» **DATASET ENTRIES**
Start of Block
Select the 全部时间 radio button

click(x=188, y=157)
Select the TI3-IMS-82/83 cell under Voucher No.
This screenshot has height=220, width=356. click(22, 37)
End of Block
Start of Block
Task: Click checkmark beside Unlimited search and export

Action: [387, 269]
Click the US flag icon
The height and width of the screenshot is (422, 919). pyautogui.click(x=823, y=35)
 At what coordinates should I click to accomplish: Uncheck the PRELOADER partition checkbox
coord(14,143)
End of Block
Start of Block
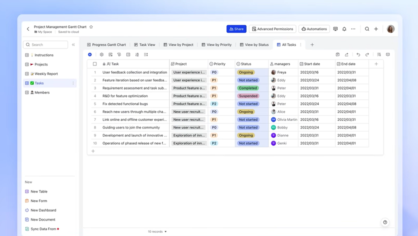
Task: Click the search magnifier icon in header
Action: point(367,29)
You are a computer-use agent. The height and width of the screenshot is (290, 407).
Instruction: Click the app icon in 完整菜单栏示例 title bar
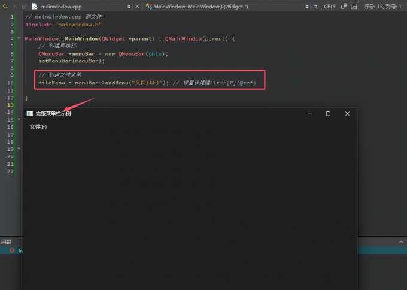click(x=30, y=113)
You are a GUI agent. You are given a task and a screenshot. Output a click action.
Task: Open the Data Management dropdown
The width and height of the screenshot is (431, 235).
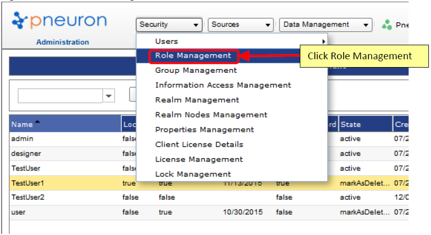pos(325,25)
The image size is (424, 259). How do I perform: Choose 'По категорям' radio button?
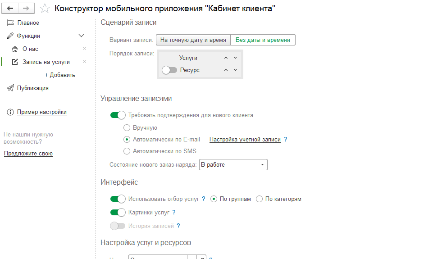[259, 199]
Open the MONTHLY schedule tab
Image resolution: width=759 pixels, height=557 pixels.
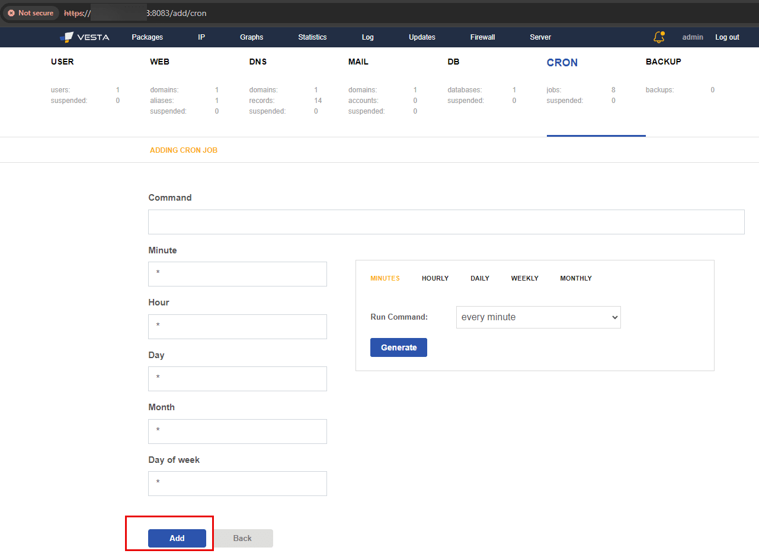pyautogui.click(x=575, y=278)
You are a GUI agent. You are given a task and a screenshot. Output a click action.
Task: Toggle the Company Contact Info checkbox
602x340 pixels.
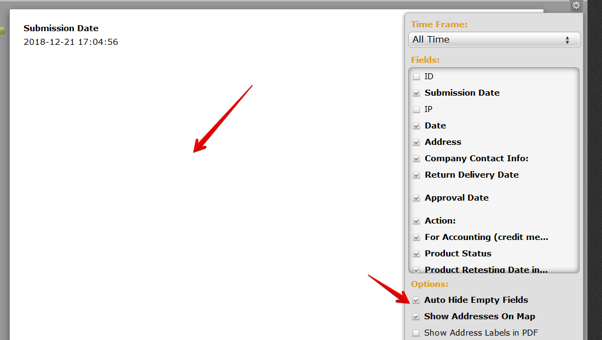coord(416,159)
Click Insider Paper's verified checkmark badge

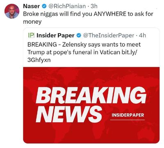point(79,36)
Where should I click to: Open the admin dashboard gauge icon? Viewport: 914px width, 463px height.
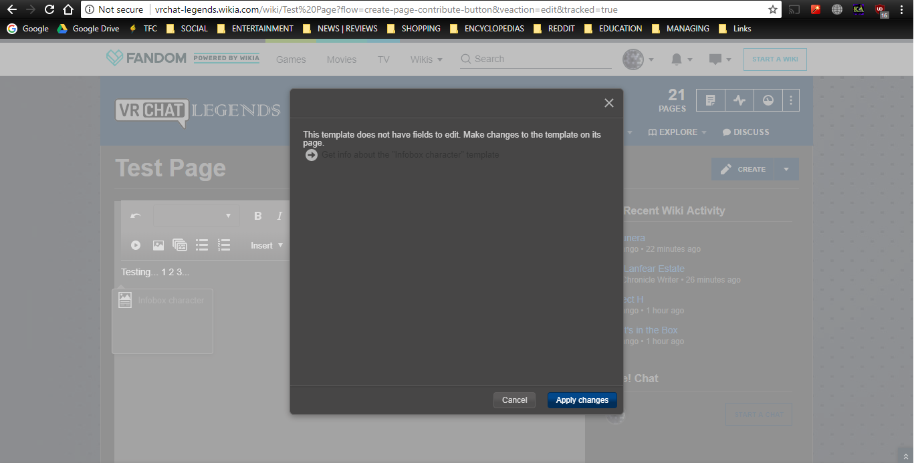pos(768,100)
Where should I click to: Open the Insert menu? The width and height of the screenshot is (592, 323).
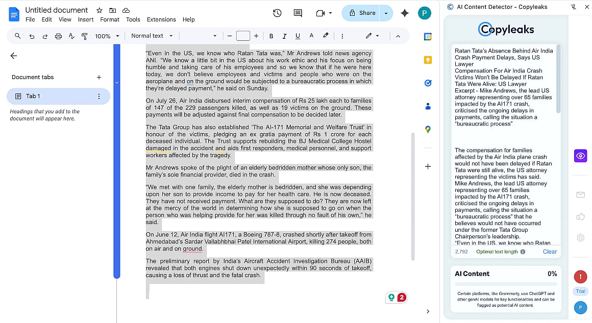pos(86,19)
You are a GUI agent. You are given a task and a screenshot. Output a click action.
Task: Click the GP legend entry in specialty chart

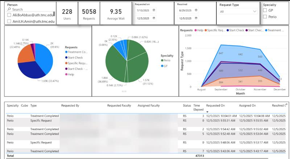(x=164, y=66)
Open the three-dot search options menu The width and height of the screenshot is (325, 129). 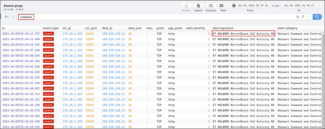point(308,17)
End of Block
» **PROBLEM DETAILS**
Would you transcribe the lines above exactly, going from the line bearing "The width and height of the screenshot is (431, 235)." through the line bearing "Open the MONTHLY schedule tab", and drop the pictures from the copy?

» **WORKED SOLUTION**
The width and height of the screenshot is (431, 235).
pos(325,25)
The image size is (424, 259). How do I perform: Choose 'По категорям' radio button?
[259, 199]
Open the MONTHLY schedule tab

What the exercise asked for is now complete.